What sparked your interest in materials deep tech?
After studying fashion design in Paris, I came to the realisation that innovation comes from the material as opposed to the overall silhouette. So, in order to invent or enhance new products, I started looking into frontier materials.
How do you think frontier materials can innovate the fashion industry?
We see this already with advanced polymer blends for sportswear. But all fibre blends have their limits on their overall functionality. With frontier materials, we can extend the life of traditional fibre blends as well as fabricate entirely new blends in order to achieve a better performing garment that will not only be more durable but will also have a positive impact on the environment.
What frontier materials are you working with that excite you the most?
Graphene and liquid crystals!
How are you incorporating frontier materials into wearable fashion?
I am currently collaborating with a few universities to work on some very small, experimental projects. The projects are mainly based on wearables involving graphene and liquid crystals with the aim of improving the overall functionality of the wearable. This includes fewer bulk and/or hard sensors that are typically found in e-textiles or other wearable technology at the moment.
Could you tell us more about your new online frontier materials, big data and wearables course?
Yes, the course by Prof. Kostya Novoselov and I was developed specifically to help anyone coming from a non-scientific background who had an interest or wanted to learn more about novel materials. This could include university students, startups, product developers etc. wanting a chance to better understand the material properties and applications of wearable technologies. The course is broken down into units and is designed to be either taken fully on its own, at the pace of the individual or adapted by course leaders/lectures into an existing design curriculum at any design university.
Could you tell us about the masterclass you led at PUZZLE X?
Yes, this was a really fun masterclass hosted by Prof.
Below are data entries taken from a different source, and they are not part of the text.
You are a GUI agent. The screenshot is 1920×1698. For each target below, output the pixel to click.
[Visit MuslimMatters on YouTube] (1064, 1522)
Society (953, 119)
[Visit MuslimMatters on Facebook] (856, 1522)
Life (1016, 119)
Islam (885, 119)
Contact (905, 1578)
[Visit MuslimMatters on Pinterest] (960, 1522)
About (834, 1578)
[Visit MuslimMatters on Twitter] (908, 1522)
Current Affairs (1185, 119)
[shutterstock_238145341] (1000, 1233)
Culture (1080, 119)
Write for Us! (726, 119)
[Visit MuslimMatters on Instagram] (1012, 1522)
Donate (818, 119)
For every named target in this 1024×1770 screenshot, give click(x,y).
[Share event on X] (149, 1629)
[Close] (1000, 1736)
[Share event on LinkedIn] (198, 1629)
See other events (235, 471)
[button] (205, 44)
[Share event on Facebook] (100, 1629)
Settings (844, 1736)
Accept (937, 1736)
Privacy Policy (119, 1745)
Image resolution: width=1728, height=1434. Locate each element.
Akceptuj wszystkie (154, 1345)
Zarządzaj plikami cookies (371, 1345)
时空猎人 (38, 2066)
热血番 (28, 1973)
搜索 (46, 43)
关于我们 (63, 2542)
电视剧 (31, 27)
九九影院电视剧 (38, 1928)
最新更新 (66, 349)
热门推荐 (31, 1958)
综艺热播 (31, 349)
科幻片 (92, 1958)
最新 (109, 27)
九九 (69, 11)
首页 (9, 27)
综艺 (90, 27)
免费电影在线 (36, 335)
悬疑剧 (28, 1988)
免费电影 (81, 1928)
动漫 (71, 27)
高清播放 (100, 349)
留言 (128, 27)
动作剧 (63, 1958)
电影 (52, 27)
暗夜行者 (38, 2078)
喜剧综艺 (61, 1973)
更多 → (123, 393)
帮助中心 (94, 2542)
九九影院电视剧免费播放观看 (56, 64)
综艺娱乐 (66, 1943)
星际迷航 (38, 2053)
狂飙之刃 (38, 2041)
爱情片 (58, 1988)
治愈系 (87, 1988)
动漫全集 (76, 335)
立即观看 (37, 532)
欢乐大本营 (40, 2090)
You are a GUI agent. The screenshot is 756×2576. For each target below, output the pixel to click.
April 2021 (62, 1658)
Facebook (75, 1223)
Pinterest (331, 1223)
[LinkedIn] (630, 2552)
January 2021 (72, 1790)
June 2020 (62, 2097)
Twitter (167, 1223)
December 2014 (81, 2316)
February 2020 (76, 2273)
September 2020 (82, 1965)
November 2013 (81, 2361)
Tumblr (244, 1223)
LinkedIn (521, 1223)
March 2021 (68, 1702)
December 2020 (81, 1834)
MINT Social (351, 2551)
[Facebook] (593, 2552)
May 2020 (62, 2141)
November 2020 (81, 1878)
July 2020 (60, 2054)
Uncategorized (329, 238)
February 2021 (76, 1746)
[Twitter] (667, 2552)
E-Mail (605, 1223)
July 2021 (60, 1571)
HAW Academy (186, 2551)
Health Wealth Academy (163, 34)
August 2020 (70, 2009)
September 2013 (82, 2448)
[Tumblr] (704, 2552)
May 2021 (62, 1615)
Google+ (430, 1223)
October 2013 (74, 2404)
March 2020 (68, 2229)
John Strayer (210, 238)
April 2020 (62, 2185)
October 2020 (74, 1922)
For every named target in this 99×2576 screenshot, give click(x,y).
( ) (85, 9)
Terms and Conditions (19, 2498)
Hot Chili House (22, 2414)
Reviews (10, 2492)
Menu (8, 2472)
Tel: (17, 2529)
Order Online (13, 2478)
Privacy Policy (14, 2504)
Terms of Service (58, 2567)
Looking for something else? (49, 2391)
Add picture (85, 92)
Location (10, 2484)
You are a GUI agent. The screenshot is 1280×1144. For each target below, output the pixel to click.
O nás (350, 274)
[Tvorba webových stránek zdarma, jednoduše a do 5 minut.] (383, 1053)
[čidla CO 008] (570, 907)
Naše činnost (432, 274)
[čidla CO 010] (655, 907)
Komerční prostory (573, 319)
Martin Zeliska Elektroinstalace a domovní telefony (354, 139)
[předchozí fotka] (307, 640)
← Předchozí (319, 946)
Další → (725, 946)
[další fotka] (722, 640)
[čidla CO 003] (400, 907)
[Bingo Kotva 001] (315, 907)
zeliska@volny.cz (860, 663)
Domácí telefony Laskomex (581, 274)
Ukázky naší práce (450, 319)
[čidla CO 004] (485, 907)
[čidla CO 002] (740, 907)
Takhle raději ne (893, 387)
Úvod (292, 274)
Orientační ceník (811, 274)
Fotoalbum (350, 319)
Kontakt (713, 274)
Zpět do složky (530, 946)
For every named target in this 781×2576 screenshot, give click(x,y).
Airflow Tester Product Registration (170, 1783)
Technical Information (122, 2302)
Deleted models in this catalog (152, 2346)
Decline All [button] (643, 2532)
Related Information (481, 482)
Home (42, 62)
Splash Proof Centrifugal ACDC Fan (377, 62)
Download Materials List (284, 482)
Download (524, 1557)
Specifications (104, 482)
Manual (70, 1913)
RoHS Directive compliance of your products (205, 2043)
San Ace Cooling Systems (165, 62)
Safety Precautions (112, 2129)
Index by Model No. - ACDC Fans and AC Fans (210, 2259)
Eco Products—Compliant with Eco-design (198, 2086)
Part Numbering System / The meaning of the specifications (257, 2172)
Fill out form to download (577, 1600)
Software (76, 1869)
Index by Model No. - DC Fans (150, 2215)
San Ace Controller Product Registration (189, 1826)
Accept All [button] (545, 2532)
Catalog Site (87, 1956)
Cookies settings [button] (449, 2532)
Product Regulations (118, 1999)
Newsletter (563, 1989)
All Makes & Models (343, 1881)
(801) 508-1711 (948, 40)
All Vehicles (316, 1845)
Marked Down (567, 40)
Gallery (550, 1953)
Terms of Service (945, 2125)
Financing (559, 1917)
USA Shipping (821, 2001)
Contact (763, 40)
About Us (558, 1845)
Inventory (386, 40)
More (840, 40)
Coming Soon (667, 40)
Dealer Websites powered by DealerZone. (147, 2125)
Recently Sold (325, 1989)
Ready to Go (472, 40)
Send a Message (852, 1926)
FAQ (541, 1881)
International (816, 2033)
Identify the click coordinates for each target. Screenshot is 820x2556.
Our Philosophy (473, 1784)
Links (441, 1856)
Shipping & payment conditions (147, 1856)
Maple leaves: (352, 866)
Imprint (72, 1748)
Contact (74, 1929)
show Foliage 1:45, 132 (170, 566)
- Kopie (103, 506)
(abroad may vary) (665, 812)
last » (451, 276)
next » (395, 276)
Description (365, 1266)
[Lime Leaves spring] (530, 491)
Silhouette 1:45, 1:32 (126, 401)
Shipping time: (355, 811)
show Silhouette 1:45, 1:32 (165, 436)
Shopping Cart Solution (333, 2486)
Kostya Novoselov and myself. The masterclass examined the printing processes of different 2D materials like graphene and MXenes and how they would be applied to traditional textiles, such as cotton. The masterclass was divided into two sections, 1) design applications and 2) ink/printing processes with a bit of time in the end for questions.
What do you see as the biggest challenge for fashion designers to use frontier materials in their new products?
Two main challenges:
1) Fashion designers will need a better understanding of their material properties so that they can then push boundaries and really innovate and collaborate with the right people. This is exactly what the course will help them achieve.
2) Scale. Currently, these materials are hard to get out of the lab, on top of this, traditional manufacturers will not necessarily know how to work with enhanced textiles. These issues of course can be resolved but it will be challenging to do so.
How do you think PUZZLE X can be leveraged to encourage designers to use frontier materials?
I think workshops help a lot and can almost act as an introduction to frontier materials. Workshops are a good way for designers to learn more and ask questions that can better help them within their own practice. I think a big gap in this area is the complete lack of a platform where designers can collaborate with scientists easier and vice versa. PUZZLE X can be used as a tool to better match collaborators coming from different fields altogether.